In its decade-long rivalry with Dublin as the main European centres for cross-border border investment fund services, it’s generally acknowledged that Luxembourg missed a trick by failing in the mid- to late 1990s to spot the potential importance of hedge funds to an investment industry in which the Grand Duchy was already established as the continent’s leading service centre.

It was only when the stock market slump that began in 2000 made traditional asset classes distinctly less attractive to investors and aroused a much wider interest in alternatives, especially hedge funds, that the industry, regulator and authorities in Luxembourg launched efforts to restore its competitiveness in a market in which Ireland had been allowed to establish itself as the jurisdiction of choice.

The growth in the hedge fund industry during this decade has swelled business for a now tried and tested approach in which offshore hedge funds are domiciled in the Cayman Islands, and to a lesser extent the British Virgin Islands or Bermuda, listed on the Irish Stock Exchange and administered by a Dublin-based service provider. One of Luxembourg’s key challenges has been to provide an alternative to this approach, while building on greater interest among investors and promoters, particularly of funds of hedge funds, for structures subject to a higher degree of regulation than that applied in the offshore islands.

Although the Grand Duchy still has a long way to go to catch up Ireland as a hedge fund servicing centre, industry participants both within and outside the country agree that it has been successful in putting itself on the map and becoming a serious competitor to Dublin. That’s put down principally to legal and regulatory changes that have encouraged the sector’s development, but also to the changing nature of the hedge fund business, with growing involvement by major institutions that already have a significant presence in Luxembourg as investors, fund promoters and service providers.

Says Christophe Bodart, head of product management with RBC Dexia Investor Services: ‘Luxembourg has always been and remains a reputable domicile for investment funds. This success is mainly due to the regulator’s promptness in implementing new European directives, as well as the top quality offering of service providers operating within a stable political environment. ‘Thanks to a certain extent to more flexible regulations, mainstream fund managers are using more sophisticated financial instruments to succeed in their business and in search of pure alpha. The Ucits III directives now allow mainstream fund managers to make intensive use of derivatives, under certain conditions. Luxembourg service providers that want to retain existing mainstream clients that have progressively entered the alternative business must adapt their offerings accordingly.’

According to the Luxembourg Funds Industry Association (Alfi), the country now boasts at least 39 providers of administration services to hedge funds and funds of hedge funds.
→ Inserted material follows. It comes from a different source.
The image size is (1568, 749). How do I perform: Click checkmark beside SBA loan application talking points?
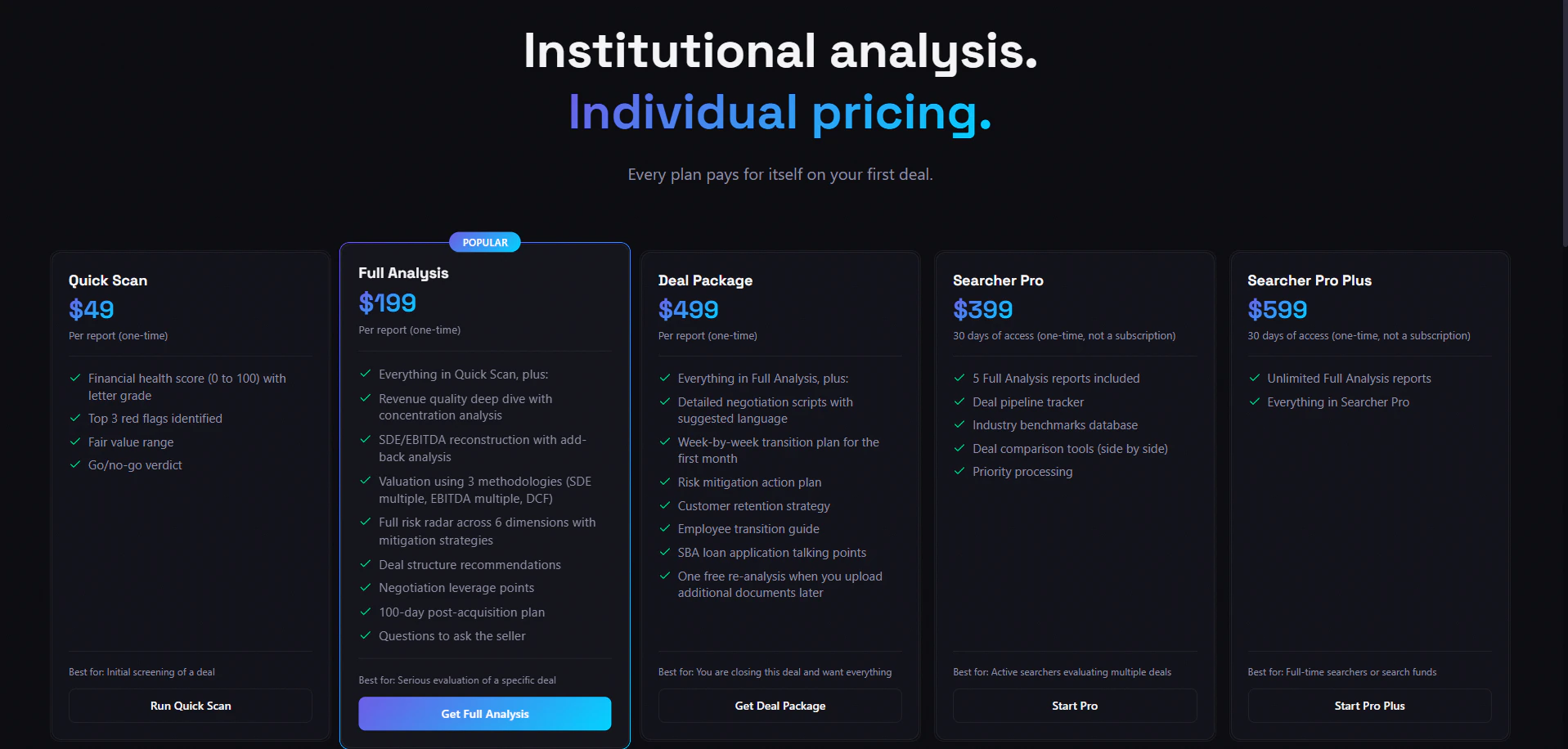pos(665,552)
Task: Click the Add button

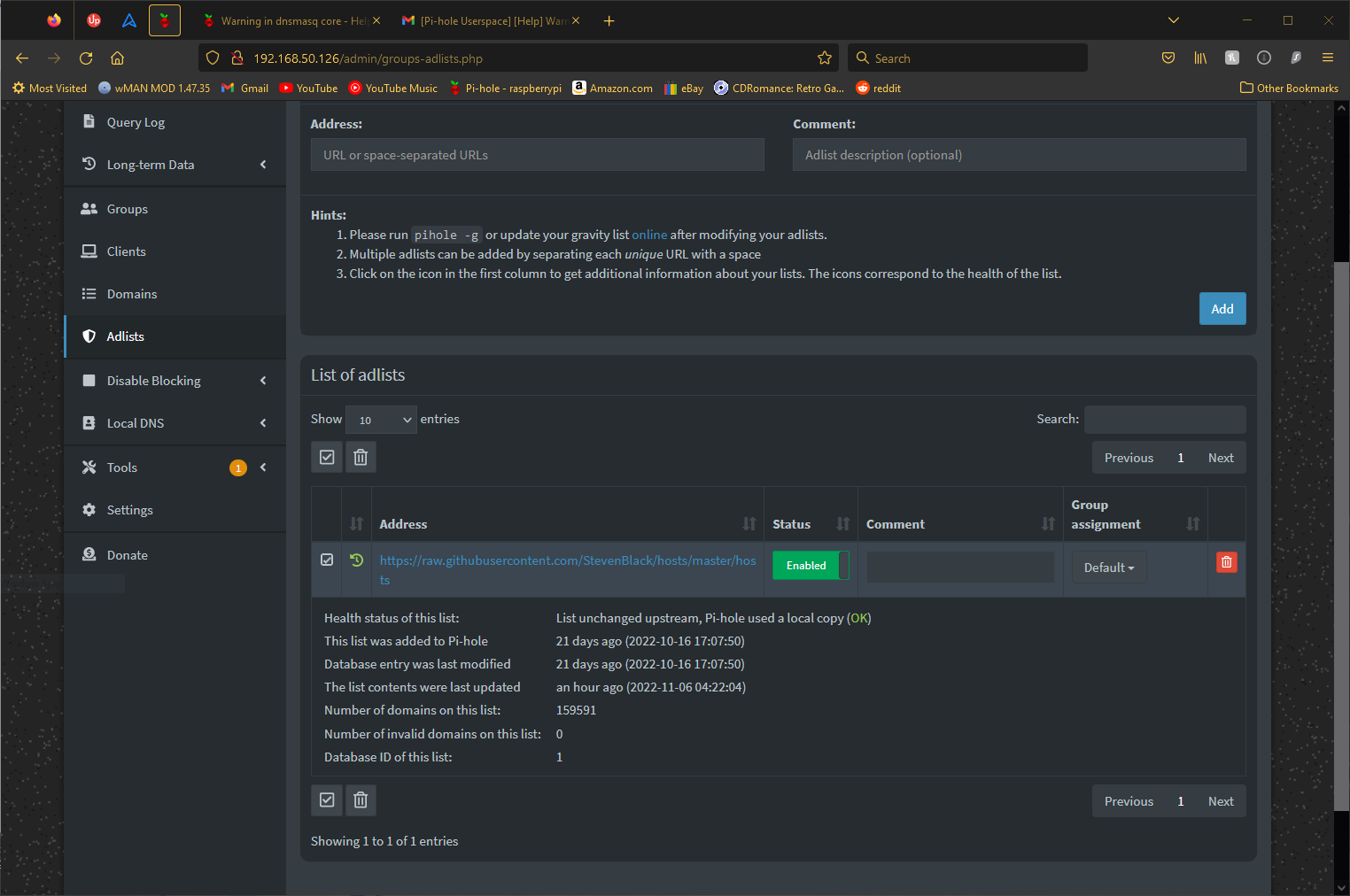Action: pyautogui.click(x=1222, y=308)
The latest in the association’s series of half-yearly surveys indicates that at the end of 2005, 363 funds of hedge funds domiciled and/or administered in Luxembourg accounted for assets totalling  EUR72.3bn (USD90.7bn), up 31 per cent from EUR54.6bn (USD68.5bn) a year earlier, while the assets of 264 Luxembourg-serviced single manager hedge funds grew by no less than 131 per cent, from EUR12.9bn (USD16.2bn) at the end of 2004 to EUR39.7bn (USD37.3bn).

The Grand Duchy still has a long way to go to catch up with Ireland. According to the most recent survey by the Dublin Funds Industry Association, in June last year the net asset value of alternative funds serviced in Ireland totalled USD474bn, including USD289.1bn in single-manager hedge funds and USD150.1bn in funds of hedge funds.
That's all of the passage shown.